• Exercise prompt: Repeat all entries below exactly as shown.

____________________

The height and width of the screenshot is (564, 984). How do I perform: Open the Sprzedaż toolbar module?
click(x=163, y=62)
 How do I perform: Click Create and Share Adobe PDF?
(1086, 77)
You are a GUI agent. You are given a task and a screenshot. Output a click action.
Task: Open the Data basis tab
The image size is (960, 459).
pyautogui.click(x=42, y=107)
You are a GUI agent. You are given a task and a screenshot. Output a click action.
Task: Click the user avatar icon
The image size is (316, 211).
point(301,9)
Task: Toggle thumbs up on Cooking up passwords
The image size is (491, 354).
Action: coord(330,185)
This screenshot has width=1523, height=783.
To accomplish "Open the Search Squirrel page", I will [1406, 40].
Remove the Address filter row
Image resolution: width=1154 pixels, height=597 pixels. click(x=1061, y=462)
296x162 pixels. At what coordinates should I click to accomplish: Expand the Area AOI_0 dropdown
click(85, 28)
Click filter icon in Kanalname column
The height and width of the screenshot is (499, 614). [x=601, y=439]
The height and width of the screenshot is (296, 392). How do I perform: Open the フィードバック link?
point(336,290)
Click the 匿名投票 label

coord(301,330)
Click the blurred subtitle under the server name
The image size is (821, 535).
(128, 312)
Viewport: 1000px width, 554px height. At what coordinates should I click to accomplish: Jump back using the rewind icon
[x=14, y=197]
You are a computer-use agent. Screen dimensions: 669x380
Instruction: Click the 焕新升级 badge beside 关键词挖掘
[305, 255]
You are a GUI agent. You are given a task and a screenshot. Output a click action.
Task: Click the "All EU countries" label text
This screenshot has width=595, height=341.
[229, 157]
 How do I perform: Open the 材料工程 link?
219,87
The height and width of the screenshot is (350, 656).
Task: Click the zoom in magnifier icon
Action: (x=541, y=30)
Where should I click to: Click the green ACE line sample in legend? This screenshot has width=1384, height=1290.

____________________

• Exercise response:
The height and width of the screenshot is (564, 984). How do I perform: Open the Sprzedaż toolbar module?
click(x=163, y=62)
 How do I perform: Click Create and Share Adobe PDF?
(1086, 77)
You are a GUI agent. You are given a task and a screenshot. Output a click action.
Task: Open the Data basis tab
The image size is (960, 459).
pyautogui.click(x=42, y=107)
You are a GUI agent. You are given a task and a screenshot. Output a click action.
Task: Click the user avatar icon
The image size is (316, 211).
point(301,9)
Task: Toggle thumbs up on Cooking up passwords
The image size is (491, 354).
Action: coord(330,185)
This screenshot has width=1523, height=783.
To accomplish "Open the Search Squirrel page", I will [1406, 40].
Remove the Address filter row
Image resolution: width=1154 pixels, height=597 pixels. click(x=1061, y=462)
296x162 pixels. At what coordinates should I click to accomplish: Expand the Area AOI_0 dropdown
click(85, 28)
Click filter icon in Kanalname column
The height and width of the screenshot is (499, 614). [x=601, y=439]
The height and width of the screenshot is (296, 392). How do I perform: Open the フィードバック link?
point(336,290)
Click the 匿名投票 label

coord(301,330)
Click the blurred subtitle under the server name
The image size is (821, 535).
(128, 312)
Viewport: 1000px width, 554px height. At what coordinates should I click to accomplish: Jump back using the rewind icon
[x=14, y=197]
You are a computer-use agent. Screen dimensions: 669x380
Instruction: Click the 焕新升级 badge beside 关键词挖掘
[305, 255]
You are a GUI agent. You are given a task and a screenshot. Output a click action.
Task: Click the "All EU countries" label text
This screenshot has width=595, height=341.
[229, 157]
 How do I perform: Open the 材料工程 link?
219,87
The height and width of the screenshot is (350, 656).
Task: Click the zoom in magnifier icon
Action: (x=541, y=30)
Where should I click to: Click the green ACE line sample in legend? This screenshot has width=1384, height=1290.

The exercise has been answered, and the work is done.